| REQUEST |
Set down the records word for word, starting at the line that contains "You are a GUI" and ending at the line that contains "click(305, 769)", including both. Leave the pictures out.

EXTRACTED RECORDS start

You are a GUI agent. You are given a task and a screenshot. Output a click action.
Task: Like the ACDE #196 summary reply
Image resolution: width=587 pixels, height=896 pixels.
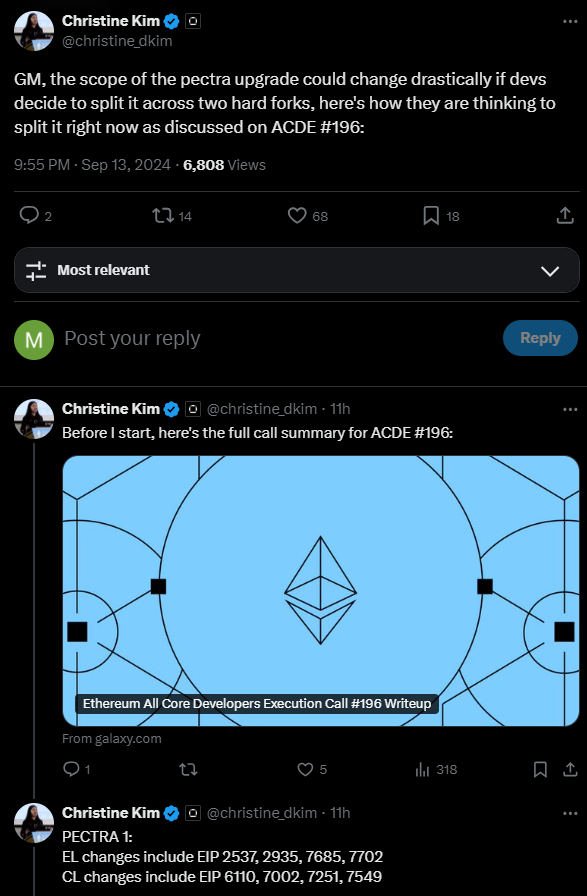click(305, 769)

EXTRACTED RECORDS end
EXTRACTED RECORDS start

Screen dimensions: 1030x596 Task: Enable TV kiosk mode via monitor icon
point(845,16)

EXTRACTED RECORDS end

| REPLY TO THE TASK |
You are a GUI agent. You are given a task and a screenshot. Output a click action.
Task: Like the ACDE #196 summary reply
Image resolution: width=587 pixels, height=896 pixels.
click(305, 769)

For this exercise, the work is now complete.